▶ _Aim of the exercise_
Within the data that follows, set down exactly the lines from the one containing "Where should I click to: Click the NA" through the one containing "Given: Open help with the question mark icon", both ends included.

▶ _Data in this exercise_
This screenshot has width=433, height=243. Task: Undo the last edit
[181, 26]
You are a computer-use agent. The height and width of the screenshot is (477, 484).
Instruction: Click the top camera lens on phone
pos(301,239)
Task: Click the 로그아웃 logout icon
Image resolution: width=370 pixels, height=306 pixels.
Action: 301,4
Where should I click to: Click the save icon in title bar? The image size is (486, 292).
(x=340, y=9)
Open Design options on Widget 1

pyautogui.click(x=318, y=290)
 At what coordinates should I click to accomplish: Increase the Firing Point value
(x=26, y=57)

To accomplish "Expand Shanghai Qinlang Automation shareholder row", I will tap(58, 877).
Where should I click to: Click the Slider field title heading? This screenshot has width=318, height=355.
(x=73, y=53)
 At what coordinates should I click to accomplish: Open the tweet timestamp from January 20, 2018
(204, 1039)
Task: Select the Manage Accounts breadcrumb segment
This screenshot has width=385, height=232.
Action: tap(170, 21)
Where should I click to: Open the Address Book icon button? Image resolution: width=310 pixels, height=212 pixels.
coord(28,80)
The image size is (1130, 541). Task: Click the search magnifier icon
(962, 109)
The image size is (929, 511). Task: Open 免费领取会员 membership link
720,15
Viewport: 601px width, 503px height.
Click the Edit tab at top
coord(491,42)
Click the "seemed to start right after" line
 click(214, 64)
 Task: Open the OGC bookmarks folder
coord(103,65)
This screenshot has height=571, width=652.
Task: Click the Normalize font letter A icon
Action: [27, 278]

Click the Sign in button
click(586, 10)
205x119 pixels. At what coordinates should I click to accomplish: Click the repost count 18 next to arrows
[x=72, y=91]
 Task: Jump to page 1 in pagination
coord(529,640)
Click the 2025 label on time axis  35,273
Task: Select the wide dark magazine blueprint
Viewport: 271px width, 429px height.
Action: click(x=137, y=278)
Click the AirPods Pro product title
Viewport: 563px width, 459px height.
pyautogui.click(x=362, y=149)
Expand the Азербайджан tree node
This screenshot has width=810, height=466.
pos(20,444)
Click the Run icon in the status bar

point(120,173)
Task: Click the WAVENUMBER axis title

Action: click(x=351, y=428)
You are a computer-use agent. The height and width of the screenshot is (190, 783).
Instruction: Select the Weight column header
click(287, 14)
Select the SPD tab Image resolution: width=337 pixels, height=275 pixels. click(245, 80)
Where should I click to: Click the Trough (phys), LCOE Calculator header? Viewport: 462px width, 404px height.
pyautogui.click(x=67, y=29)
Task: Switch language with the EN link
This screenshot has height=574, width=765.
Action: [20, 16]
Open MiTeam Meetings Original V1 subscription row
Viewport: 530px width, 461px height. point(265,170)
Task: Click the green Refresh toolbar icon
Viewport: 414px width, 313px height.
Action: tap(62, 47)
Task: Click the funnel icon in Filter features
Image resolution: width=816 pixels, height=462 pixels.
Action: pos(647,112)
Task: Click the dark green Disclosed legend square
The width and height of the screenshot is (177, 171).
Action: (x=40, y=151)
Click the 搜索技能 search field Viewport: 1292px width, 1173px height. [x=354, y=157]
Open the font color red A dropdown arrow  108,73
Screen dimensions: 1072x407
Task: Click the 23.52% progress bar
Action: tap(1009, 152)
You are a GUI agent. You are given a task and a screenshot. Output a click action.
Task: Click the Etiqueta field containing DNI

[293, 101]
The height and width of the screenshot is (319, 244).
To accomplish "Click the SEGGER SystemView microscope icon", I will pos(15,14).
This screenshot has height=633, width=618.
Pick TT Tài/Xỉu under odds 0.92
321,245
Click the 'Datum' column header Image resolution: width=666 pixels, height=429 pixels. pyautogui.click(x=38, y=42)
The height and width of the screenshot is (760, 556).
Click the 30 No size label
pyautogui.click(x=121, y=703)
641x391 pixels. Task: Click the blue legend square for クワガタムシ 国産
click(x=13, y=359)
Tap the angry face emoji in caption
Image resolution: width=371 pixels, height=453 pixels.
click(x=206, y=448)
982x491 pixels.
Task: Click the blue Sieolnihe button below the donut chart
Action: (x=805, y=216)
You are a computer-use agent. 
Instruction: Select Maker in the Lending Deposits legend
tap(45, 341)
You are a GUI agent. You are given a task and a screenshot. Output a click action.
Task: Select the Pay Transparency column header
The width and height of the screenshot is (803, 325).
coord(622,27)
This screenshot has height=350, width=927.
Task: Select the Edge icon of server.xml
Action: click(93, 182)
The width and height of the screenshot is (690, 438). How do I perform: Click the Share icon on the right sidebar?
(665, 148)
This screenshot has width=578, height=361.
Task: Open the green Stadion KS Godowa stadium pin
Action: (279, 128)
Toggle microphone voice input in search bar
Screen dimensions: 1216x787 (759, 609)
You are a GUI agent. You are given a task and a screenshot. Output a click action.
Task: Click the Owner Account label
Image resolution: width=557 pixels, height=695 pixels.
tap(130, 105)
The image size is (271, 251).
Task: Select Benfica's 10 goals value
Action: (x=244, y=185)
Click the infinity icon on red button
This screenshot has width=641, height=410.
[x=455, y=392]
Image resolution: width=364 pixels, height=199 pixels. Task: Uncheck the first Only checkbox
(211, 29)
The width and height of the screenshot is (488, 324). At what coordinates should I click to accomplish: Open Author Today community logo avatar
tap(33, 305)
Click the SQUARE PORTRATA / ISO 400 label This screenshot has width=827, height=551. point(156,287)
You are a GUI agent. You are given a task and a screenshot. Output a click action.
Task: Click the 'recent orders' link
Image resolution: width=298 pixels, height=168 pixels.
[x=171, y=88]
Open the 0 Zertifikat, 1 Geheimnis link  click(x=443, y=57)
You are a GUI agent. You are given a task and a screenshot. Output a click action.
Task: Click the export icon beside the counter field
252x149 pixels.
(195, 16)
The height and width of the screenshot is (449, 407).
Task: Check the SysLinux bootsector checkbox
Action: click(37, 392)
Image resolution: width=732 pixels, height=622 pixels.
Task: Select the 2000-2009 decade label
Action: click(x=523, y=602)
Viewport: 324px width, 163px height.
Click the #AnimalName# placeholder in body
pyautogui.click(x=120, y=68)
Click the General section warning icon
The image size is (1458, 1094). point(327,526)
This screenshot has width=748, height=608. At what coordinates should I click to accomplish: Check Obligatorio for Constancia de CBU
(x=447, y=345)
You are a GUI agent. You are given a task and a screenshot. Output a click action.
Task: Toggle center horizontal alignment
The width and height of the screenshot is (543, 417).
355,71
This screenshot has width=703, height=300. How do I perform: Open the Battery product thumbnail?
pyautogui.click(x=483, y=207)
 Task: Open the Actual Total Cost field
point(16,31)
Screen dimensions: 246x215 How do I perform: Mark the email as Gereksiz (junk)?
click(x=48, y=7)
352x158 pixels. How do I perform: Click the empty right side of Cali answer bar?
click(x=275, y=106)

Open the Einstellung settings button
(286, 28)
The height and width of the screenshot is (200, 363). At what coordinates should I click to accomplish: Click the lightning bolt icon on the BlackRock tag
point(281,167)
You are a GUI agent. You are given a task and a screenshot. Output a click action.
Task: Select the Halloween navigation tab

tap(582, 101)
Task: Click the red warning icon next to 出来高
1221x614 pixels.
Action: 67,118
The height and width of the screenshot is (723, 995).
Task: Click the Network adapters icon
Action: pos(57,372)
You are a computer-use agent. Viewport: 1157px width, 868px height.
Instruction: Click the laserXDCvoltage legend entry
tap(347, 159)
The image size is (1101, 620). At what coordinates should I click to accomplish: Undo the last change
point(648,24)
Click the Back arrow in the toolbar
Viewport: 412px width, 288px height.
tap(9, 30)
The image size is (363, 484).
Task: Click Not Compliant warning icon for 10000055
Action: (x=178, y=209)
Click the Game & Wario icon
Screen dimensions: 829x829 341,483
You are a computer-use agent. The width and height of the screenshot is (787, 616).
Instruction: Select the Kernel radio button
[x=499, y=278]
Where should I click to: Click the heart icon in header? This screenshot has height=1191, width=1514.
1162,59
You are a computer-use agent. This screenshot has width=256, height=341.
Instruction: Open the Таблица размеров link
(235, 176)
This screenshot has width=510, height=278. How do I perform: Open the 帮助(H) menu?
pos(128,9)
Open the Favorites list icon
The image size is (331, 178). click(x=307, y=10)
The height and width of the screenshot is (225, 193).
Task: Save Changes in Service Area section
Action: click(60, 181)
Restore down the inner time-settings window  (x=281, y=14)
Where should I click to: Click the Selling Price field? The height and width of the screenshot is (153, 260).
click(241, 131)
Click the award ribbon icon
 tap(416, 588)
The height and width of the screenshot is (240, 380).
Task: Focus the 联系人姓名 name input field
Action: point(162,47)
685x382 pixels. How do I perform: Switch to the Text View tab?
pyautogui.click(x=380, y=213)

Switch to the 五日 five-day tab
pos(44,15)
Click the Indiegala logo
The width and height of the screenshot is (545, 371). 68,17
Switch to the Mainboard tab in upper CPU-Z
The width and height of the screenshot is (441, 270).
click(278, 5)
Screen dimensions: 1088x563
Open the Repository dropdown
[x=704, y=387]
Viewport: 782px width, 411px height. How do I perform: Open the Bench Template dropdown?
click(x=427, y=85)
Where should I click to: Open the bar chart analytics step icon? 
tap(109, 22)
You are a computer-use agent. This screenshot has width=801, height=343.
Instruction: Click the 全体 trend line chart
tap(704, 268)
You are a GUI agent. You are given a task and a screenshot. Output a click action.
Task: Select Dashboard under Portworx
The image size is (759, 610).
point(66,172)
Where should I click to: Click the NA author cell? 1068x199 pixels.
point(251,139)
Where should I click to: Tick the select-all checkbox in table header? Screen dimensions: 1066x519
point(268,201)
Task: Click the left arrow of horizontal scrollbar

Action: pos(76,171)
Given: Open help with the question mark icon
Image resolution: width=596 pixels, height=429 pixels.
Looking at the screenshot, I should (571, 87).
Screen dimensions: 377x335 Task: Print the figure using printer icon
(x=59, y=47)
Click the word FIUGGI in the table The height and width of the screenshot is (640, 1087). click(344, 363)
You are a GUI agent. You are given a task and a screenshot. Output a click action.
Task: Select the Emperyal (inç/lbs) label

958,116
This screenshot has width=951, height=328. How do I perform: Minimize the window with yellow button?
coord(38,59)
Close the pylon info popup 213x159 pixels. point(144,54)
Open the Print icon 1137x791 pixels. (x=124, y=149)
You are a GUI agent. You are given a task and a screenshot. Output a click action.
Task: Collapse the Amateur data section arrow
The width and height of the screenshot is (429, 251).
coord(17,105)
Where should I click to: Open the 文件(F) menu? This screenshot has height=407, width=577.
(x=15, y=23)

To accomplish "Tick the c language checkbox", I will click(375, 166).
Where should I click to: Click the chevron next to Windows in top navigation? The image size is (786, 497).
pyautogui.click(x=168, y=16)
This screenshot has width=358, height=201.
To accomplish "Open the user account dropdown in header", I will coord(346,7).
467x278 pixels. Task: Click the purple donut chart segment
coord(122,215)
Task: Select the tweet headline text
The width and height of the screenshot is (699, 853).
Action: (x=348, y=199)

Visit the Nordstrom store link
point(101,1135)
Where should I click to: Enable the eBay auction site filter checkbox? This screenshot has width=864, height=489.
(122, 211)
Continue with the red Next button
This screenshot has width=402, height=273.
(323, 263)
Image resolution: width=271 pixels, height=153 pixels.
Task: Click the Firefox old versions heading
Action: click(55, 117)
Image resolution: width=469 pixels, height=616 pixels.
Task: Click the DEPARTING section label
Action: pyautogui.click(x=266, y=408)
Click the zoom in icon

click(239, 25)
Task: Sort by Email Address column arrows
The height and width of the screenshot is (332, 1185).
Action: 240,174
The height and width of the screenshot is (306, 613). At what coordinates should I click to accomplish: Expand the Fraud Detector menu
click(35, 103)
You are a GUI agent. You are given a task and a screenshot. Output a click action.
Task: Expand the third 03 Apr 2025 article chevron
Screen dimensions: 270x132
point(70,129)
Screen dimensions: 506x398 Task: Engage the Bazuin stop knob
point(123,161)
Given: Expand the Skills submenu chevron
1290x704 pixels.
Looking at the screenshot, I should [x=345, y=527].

▶ _Answer to this task_
Where should I click to: Click the NA author cell? 1068x199 pixels.
point(251,139)
Where should I click to: Tick the select-all checkbox in table header? Screen dimensions: 1066x519
point(268,201)
Task: Click the left arrow of horizontal scrollbar

Action: pos(76,171)
Given: Open help with the question mark icon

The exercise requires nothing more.